POLO DA MODA

Audiência discute impactos do setor instalado no Prado

Donos de confecções com sede no bairro reclamam das dificuldades de conseguir alvará em área residencial. Profissionais do setor solicitam alterações na legislação em vigor que permitam a consolidação de um Polo da Moda na região Oeste da Capital. Moradores questionam os impactos no trânsito, no acesso às residências e na segurança do bairro em função do crescimento desordenado do setor.

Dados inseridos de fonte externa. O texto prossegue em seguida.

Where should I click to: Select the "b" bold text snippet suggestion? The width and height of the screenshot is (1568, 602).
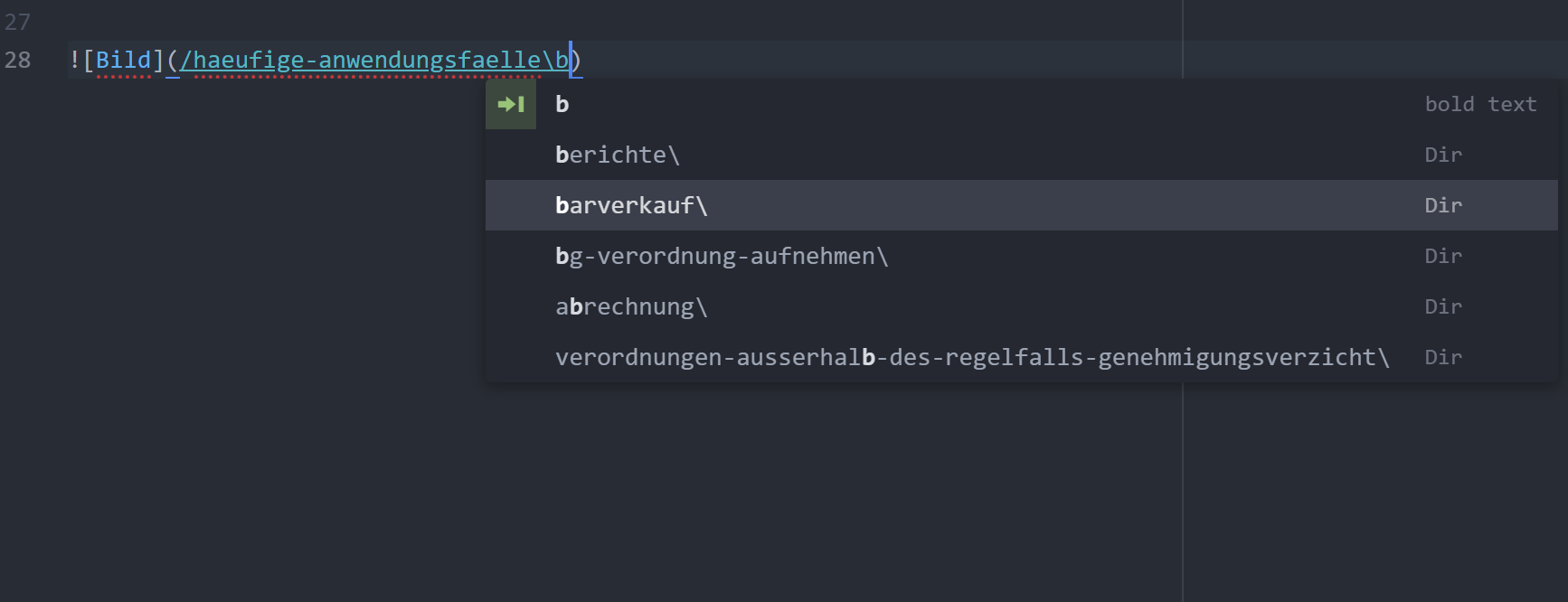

quinta-feira, 22 Dezembro, 2011 - 00:00

Em reunião ordinária, realizada nesta quinta-feira (22/12), a Comissão de Meio Ambiente e Política Urbana recebeu confeccionistas, sindicatos do setor da moda, representantes da Federação das Indústrias (FIEMG), Prefeitura de Belo Horizonte e moradores do bairro Prado para audiência pública que discutiu a instituição e regularização do “Polo da Moda” na região Oeste da Capital em seus aspectos urbanísticos. Solicitada pelo vereador Leonardo Mattos (PV), a audiência buscou ponderar a importância econômica da indústria da moda em Belo Horizonte e os impactos sociais, principalmente, na alteração do perfil residencial do bairro Prado, onde já se concentram cerca de 220 confecções.

O vereador destaca a relevância econômica do setor da moda em Belo Horizonte e a importância de se valorizar e incentivar a produção local, principalmente a pequena e média empresa, em detrimento da importação. No entanto, pondera a importância da preservação da qualidade de vida dos moradores da região. Diante do impasse, Leonardo Mattos destacou a importância do diálogo produtivo, uma vez que “temos um projeto de lei tramitando na Casa, e não quero que ele seja aprovado sem representar de fato os interesses da população”, afirma o vereador, referindo-se ao PL 1907/11, de sua autoria, que propõe a criação da ADE Polo da Moda.

Os donos das confecções que atuam na região, tradicionalmente residencial, pedem, com a criação da ADE, a instituição de diretrizes especiais para que o bairro Prado possa se adequar ao desenvolvimento da indústria da moda, facilitando a concessão de alvarás. Os profissionais do setor explicam que estão tendo dificuldades para conseguir alvará de funcionamento junto à Prefeitura em função da Lei de Uso e Ocupação do Solo (lei nº 7166/96). De acordo com a legislação em vigor, não é autorizado o funcionamento de confecções que ocupem áreas acima de 360m² em vias locais de bairro residenciais (ruas com largura de até 10m). No entanto, os industriais argumentam que é necessário um espaço mínimo de 500m² para o desenvolvimento da atividade, que já estaria estabelecida no bairro e não ofereceria desgastes aos moradores, pelo contrário, afirmam que as confecções no local geram a valorização dos imóveis, emprego e renda para milhares de pessoas.

Crescimento desordenado

Os moradores questionam o desenvolvimento irregular do setor ao lado de suas casas, pontuando diferentes impactos negativos desse caráter misto existente no bairro. De acordo com eles, o grande fluxo de veículos nas ruas do bairro dificulta o acesso dos moradores às garagens de suas casas, ocupa as vagas em frente às residências, atrapalha o deslocamento dos ônibus e a travessia dos idosos. Outro aspecto apontado foi a falta de segurança no bairro decorrente da ocupação exclusivamente diurna pelas confecções. Após o horário comercial, o movimento nas ruas ficaria extremamente reduzido, facilitando a ação de bandidos. Ainda destacaram a especulação imobiliária que teria provocado a saída de muitos moradores do bairro e aumentado o valor dos aluguéis. “A gente não quer combater as confecções já estabelecidas, mas parar, imediatamente, o crescimento desordenado. O Prado tem um caráter essencialmente residencial e, assim, queremos preservá-lo”, afirma Guilherme Neves, morador do bairro e presidente da associação SOS Bairros.

A Prefeitura explica que algumas ruas do bairro, inicialmente consideradas vias locais, tiveram seus perfis alterados, por seu histórico de ocupação não residencial já consolidada, permitindo a ocupação mista. A Secretaria de Desenvolvimento Econômico afirma que reconhece o potencial econômico da indústria da moda e a importância do setor para a região, no entanto, pondera que só há desenvolvimento com ordenação.

Também participaram da reunião os vereadores Preto (DEM), Elaine Matozinhos (PTB) e Tarcísio Caixeta (PT).